I was told he was, no papers. I was going to get a mix anyways, but found this little guy.


----------



## HelenaPog (Jan 7, 2016)

Hm, I can't say for sure, but it looks to me, that he seems more like a labrador in the face and ears. 
I am sure some of the breeders will help you out.


----------



## lhczth (Apr 5, 2000)

The ears look to be rather heavy and not going up yet. Really hard to tell in those pictures.


----------



## Rex216 (Feb 14, 2016)

Just took these pictures.


----------



## lhczth (Apr 5, 2000)

In some of the pictures he definitely looks like a Shepherd, but with heavy ear leather. Others he looks like a mix. I do question his being mixed with a lab, though, since black in labs is dominant and your pup is a bi-color. 

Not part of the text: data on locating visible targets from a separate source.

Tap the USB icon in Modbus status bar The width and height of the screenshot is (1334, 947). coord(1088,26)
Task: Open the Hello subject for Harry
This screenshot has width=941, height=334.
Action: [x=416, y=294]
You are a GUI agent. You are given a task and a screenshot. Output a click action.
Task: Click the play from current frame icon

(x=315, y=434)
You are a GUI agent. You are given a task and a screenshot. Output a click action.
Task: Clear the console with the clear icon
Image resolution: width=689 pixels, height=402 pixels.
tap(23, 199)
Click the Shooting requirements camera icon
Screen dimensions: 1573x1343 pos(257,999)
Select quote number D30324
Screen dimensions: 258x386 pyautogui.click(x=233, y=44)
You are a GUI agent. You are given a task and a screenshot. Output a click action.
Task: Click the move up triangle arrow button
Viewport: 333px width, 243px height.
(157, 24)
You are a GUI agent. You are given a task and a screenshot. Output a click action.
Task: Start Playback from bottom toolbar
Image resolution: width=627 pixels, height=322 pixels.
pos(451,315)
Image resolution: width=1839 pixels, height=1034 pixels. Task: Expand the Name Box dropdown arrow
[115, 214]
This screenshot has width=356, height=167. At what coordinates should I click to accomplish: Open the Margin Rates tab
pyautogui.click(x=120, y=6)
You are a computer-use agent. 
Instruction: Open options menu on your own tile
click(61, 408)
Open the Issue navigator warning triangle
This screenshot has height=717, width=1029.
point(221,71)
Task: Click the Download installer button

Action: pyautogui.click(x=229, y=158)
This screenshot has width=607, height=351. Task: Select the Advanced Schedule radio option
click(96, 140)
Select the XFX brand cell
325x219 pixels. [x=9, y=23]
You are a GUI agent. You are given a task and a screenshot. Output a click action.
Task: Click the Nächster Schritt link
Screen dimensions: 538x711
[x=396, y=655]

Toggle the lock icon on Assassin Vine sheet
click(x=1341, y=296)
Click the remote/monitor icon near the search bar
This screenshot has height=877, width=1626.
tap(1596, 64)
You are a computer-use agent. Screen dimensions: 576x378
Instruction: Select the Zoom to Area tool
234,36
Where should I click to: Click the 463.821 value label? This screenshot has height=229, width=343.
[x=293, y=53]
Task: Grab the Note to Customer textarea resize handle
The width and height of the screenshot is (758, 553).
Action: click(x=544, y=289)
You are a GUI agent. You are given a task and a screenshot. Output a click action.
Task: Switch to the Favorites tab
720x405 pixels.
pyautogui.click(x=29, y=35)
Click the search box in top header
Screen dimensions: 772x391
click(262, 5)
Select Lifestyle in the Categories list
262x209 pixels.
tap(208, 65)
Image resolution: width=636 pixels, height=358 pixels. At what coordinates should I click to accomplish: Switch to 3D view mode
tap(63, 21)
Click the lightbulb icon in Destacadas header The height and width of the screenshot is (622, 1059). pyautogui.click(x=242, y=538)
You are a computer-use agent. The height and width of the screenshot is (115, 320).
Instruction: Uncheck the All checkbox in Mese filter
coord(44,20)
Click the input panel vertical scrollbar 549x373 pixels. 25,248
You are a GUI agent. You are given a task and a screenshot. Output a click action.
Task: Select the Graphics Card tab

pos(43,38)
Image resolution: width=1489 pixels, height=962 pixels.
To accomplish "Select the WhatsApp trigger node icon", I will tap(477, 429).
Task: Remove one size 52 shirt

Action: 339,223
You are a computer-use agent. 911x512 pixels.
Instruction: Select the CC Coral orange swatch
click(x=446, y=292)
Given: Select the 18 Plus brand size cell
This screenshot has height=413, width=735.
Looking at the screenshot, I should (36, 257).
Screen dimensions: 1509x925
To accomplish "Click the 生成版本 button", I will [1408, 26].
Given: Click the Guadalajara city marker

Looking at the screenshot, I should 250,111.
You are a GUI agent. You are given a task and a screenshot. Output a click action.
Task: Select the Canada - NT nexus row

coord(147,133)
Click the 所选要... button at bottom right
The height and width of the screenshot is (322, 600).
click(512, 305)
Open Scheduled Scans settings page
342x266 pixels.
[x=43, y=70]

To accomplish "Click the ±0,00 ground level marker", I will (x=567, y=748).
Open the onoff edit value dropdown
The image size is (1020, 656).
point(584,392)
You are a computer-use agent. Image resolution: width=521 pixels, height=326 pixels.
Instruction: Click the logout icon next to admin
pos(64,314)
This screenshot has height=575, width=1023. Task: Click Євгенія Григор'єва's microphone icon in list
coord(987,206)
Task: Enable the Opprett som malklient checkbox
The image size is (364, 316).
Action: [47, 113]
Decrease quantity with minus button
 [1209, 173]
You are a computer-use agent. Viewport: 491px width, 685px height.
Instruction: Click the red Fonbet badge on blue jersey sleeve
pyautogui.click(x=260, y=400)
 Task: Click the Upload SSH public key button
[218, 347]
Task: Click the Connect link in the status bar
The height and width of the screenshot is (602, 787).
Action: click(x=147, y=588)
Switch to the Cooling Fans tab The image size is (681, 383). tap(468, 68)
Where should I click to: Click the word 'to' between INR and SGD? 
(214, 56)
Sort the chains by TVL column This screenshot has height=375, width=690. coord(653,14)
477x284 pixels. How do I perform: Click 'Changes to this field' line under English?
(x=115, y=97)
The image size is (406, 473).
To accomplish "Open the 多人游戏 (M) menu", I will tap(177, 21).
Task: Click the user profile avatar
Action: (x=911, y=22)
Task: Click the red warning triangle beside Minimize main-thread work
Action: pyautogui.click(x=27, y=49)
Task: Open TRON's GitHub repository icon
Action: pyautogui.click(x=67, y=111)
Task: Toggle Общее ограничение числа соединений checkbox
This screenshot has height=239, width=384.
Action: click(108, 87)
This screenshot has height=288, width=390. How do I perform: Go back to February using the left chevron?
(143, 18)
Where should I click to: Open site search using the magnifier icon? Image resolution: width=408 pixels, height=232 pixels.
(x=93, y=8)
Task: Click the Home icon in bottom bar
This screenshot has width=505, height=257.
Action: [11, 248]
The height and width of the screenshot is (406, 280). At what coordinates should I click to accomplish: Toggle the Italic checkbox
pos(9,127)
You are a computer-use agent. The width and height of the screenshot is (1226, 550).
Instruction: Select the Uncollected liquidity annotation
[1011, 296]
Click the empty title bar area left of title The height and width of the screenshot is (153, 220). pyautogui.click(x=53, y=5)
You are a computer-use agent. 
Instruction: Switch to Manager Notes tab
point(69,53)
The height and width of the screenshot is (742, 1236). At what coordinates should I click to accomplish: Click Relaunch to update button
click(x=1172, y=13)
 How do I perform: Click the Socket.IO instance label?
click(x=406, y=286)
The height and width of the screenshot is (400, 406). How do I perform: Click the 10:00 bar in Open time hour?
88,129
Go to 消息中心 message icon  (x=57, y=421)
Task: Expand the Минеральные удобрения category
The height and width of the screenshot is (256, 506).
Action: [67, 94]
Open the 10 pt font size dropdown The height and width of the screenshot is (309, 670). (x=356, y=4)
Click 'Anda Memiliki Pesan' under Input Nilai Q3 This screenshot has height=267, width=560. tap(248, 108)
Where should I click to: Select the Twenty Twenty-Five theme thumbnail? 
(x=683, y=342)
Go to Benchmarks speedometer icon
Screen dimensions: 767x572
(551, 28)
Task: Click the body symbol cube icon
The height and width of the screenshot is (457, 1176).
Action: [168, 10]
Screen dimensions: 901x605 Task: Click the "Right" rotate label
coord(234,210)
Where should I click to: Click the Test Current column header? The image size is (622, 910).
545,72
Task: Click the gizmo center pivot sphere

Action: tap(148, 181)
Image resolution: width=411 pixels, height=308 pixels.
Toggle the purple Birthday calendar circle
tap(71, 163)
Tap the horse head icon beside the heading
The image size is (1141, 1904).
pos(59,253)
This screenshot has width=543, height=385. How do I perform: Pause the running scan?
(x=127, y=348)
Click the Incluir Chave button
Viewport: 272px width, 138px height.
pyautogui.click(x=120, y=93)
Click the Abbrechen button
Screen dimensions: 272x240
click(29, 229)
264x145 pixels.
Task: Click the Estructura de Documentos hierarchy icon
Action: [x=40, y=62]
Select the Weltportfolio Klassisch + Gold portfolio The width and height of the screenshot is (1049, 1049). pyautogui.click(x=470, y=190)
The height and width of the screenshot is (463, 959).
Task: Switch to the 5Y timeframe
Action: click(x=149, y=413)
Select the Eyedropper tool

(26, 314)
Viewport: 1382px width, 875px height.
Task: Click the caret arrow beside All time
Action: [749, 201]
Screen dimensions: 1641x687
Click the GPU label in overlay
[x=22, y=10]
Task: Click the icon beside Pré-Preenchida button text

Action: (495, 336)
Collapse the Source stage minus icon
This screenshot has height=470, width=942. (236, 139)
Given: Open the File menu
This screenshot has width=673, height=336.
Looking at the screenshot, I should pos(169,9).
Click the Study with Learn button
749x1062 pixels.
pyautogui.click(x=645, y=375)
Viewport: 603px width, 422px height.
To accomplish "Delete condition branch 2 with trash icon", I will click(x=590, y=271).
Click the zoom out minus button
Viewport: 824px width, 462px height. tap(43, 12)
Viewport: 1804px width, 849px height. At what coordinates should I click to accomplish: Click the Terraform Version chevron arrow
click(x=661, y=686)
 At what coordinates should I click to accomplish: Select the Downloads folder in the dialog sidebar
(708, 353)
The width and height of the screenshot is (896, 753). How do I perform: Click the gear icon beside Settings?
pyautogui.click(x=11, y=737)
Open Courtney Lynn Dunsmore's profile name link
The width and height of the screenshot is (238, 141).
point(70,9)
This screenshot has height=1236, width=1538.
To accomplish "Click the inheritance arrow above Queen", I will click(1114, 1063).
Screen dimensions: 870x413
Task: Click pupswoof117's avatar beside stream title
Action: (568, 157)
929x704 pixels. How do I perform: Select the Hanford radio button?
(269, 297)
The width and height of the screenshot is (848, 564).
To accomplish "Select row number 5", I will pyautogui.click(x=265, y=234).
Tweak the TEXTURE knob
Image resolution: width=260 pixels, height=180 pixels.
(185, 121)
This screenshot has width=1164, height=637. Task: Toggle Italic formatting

Might be more obvious in another few weeks. Post more pictures then.


----------



## Billie (Feb 13, 2012)

Looks to have some (distant) lab in there, the ears and face tell me that. Though ears dong hang right for lab, I think thats a likely X. Maybe a few generations back, one was half lab/half gsd but then bred full to GSD. I dont see PB in this cute little guy


----------



## 4Flynn (Feb 11, 2016)

I have seen many GSDs colored this way and he does look pretty similar to a GSD pup; however, I would not be surprised to learn that he is half black lab. Even if he was though, you should be thrilled. He's quite adorable and half-breeds often have a lot less health issues. Plus, he is still a large breed dog. I would love to see how he turns out! Give him unconditional love!


----------